«Le niveau des rentes doit être garanti»

Allocution du Conseiller fédéral Alain Berset à l’occasion du débat du Conseil des Etats sur la réforme de la prévoyance vieillesse 2020 (14 septembre 2015)

Cela fait presque vingt ans que notre système de prévoyance vieillesse n'a pas été adapté de manière importante aux défis économiques et démographiques qui se posent à nous. Il existe je crois un consensus assez large sur le fait que nous vivons une période inédite dans notre histoire. D'une part, l'évolution démographique fait que, dans les années 2020 et 2030, une génération baby-boom qui aujourd'hui travaille et cotise atteindra l'âge de la retraite et aura droit à une rente. D'autre part, nous vivons dans une période marquée par des rendements faibles sur les marchés financiers. Nous n'avions pas connu depuis très longtemps des rendements aussi faibles, en témoigne le débat portant actuellement, en Suisse, sur les taux négatifs et les conséquences que cela peut avoir sur les placements des caisses de pension à long terme.

Une réforme importante

Dans ce contexte, il est nécessaire d'envisager une réforme importante du système de prévoyance vieillesse. La dernière réforme d'envergure remonte à 1997 et a connu, avec l'introduction du «splitting», une évolution importante. Avant cela, la précédente grande réforme remonte probablement à l'introduction de l'indice mixte en 1979. Ainsi, on constate qu'un grand débat a lieu tous les vingt ans environ - ce qui est dans le fond logique - et que cela nécessite de revoir le système de prévoyance vieillesse.

Il n'y a pas que le cadre politique, économique et démographique qui est nouveau, la situation des assurances est également nouvelle. Pour la première fois, nous pouvons traiter ensemble, en même temps, le premier et le deuxième pilier, ce dernier étant obligatoire depuis 1985.

Le vrai problème démographique

Si l'on considère l'aspect démographique, il n'est pas exact de dire que le principal problème auquel nous sommes confrontés est l'augmentation de l'espérance de vie. Les plus grandes évolutions de l'espérance de vie dans notre pays se sont produites entre la fin des années 1940 et aujourd'hui. Cela a donc suivi toute l'évolution de l'AVS et cela n'a jamais posé de difficultés particulières. La raison est que, parallèlement aux gains de productivité et à la progression économique, il a toujours été possible d'accompagner l'AVS de manière très large et bénéfique. Ainsi, l'AVS a connu un développement important marqué notamment par une augmentation de rentes au cours du XXe siècle.
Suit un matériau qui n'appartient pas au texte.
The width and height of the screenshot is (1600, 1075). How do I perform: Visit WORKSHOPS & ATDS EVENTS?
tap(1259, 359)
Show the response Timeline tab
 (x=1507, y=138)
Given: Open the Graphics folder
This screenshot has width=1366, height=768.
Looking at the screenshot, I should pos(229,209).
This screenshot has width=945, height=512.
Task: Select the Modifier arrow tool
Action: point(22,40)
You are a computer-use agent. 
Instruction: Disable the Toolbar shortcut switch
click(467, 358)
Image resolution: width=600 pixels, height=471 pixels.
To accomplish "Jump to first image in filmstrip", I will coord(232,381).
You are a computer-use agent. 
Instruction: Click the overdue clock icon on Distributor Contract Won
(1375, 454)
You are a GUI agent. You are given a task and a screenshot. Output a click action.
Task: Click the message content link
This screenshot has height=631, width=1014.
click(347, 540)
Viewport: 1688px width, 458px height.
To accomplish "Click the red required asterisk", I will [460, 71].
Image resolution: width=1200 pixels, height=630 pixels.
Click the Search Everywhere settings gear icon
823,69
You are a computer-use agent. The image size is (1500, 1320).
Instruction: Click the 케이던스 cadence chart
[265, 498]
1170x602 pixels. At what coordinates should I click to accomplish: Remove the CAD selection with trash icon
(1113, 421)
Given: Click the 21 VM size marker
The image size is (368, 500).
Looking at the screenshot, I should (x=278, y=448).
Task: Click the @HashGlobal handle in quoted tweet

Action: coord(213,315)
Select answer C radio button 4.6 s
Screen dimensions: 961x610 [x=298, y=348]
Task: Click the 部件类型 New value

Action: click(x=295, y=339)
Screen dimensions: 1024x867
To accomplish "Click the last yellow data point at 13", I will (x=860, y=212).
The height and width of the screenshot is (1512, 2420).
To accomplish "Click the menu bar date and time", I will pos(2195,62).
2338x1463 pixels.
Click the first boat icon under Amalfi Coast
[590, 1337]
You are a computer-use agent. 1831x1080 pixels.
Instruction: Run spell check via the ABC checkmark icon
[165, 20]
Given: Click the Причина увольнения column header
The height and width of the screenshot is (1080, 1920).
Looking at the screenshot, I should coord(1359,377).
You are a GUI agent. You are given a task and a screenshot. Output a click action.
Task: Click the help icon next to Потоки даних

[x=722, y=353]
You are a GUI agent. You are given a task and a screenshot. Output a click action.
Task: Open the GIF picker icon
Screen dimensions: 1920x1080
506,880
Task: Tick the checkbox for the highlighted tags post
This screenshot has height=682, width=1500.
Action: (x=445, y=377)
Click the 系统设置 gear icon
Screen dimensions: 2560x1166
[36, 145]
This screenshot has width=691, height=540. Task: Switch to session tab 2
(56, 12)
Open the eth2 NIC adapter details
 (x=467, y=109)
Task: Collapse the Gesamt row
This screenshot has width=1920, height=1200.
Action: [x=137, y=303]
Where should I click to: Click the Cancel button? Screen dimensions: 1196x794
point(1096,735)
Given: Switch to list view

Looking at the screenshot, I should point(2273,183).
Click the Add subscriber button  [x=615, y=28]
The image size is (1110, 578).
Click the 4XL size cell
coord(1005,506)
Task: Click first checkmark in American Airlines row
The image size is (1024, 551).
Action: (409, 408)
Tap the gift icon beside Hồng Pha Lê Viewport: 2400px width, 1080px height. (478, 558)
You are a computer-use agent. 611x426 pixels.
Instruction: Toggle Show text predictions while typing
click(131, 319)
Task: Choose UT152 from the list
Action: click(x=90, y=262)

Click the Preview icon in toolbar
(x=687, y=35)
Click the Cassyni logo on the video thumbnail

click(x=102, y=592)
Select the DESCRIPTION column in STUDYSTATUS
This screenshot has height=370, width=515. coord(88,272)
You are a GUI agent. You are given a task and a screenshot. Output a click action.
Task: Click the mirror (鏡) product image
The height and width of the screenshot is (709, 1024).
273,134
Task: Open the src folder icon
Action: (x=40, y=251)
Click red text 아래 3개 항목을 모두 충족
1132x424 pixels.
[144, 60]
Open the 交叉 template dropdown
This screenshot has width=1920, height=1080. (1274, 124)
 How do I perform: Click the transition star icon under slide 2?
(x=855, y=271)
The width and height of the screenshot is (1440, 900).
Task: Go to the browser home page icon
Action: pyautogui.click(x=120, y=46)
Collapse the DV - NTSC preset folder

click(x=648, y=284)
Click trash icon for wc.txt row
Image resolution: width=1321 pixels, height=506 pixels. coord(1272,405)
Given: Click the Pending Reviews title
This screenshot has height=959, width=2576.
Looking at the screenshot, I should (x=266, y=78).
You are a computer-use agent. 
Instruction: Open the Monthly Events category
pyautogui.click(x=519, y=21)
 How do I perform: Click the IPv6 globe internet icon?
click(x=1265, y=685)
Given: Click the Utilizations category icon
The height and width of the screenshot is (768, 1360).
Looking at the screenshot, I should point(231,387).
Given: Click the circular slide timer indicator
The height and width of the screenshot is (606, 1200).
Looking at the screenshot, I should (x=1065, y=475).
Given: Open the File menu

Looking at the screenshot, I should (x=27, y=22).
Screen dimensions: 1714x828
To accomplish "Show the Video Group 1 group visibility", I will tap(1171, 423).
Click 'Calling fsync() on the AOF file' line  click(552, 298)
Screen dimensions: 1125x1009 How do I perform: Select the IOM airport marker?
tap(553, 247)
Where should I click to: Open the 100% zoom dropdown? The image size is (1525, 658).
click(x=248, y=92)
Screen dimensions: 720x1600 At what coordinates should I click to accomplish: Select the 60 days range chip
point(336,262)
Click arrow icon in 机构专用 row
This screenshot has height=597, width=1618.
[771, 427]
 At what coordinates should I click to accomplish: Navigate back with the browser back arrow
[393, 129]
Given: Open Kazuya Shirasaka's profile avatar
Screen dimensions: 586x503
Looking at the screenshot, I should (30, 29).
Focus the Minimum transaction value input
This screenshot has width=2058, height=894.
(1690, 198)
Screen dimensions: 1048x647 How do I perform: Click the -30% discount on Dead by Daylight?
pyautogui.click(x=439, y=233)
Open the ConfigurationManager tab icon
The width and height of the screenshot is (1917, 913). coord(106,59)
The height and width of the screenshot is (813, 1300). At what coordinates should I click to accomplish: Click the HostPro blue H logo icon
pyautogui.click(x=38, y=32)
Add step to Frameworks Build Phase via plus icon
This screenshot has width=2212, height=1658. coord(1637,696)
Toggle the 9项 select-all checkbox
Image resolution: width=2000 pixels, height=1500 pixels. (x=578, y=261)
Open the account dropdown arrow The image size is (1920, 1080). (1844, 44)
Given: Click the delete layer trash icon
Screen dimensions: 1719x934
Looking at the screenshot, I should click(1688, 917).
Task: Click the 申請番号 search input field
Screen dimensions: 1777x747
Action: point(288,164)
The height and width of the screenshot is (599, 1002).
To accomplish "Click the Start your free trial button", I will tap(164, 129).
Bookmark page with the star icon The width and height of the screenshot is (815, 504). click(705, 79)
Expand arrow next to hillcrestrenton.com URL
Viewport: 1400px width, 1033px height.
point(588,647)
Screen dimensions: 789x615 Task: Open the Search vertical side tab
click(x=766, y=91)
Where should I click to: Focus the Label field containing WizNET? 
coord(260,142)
Non, le problème démographique que nous avons aujourd'hui n'est pas prioritairement celui de l'espérance de vie. C'est un effet de masse, un effet démographique qui va amener en quelques années une génération entière à la retraite et qui nous oblige donc aujourd'hui à adapter la prévoyance vieillesse. (...)

Pas de réforme à n'importe quel prix

Quels sont les objectifs de cette réforme (...)? Un des objectifs de cette réforme est, tout d'abord, de maintenir le niveau des prestations de vieillesse. On ne peut pas faire une réforme à n'importe quel prix, il est important que les citoyennes et les citoyens aient confiance dans le système de prévoyance vieillesse. Nous savons, vous l'avez déjà dit à plusieurs reprises, que ce système de prévoyance vieillesse joue un rôle essentiel dans la stabilité économique et politique de notre pays.

Nous savons également qu'à la fin il y aura de toute façon une votation populaire. Vive la démocratie directe! Heureusement qu'il y aura une votation populaire, cela nous permettra de mener un débat très large et d'être sûrs, à la fin, si nous avons une réforme qui obtient la majorité et qui peut être appliquée, qu'elle a l'appui de la population suisse.
Le premier objectif de cette réforme est donc de garantir le niveau des prestations.

Le deuxième objectif est d'assurer l'équilibre financier du premier pilier et du deuxième pilier, de manière à stabiliser la prévoyance vieillesse. L'échéance pour atteindre cet objectif est fixée à 2030, pas au-delà, parce que nous ne savons pas exactement dans quelle situation nous nous trouverons en 2030, en 2035 ou en 2040. On peut faire des hypothèses aujourd'hui. Vous avez parfois dit: «2030, ce n'est pas si loin, c'est dans quinze ans!». Oui, c'est dans quinze, mais si nous pensons à quoi ressemblait le monde il y a quinze ans, on se rend compte de tout ce qui s'est passé, et tout ce qui s'est passé d'imprévu, depuis. Gageons que cela pourrait se reproduire, que des événements imprévus pourraient encore arriver. Notre responsabilité, la vôtre et celle du Conseil fédéral, c'est de répondre aujourd'hui à la situation que nous connaissons, et d'essayer de le faire dans une perspective raisonnable, que nous avons fixée à 2030.

Toutes les cartes sont sur la table

Sur un plan technique et mathématique, il est possible de continuer ces tableaux jusqu'en 2060 ou 2080 si vous le souhaitez. Mais plus on s'éloigne, moins ils n'auront de valeur; nous devons donc viser les prochaines années.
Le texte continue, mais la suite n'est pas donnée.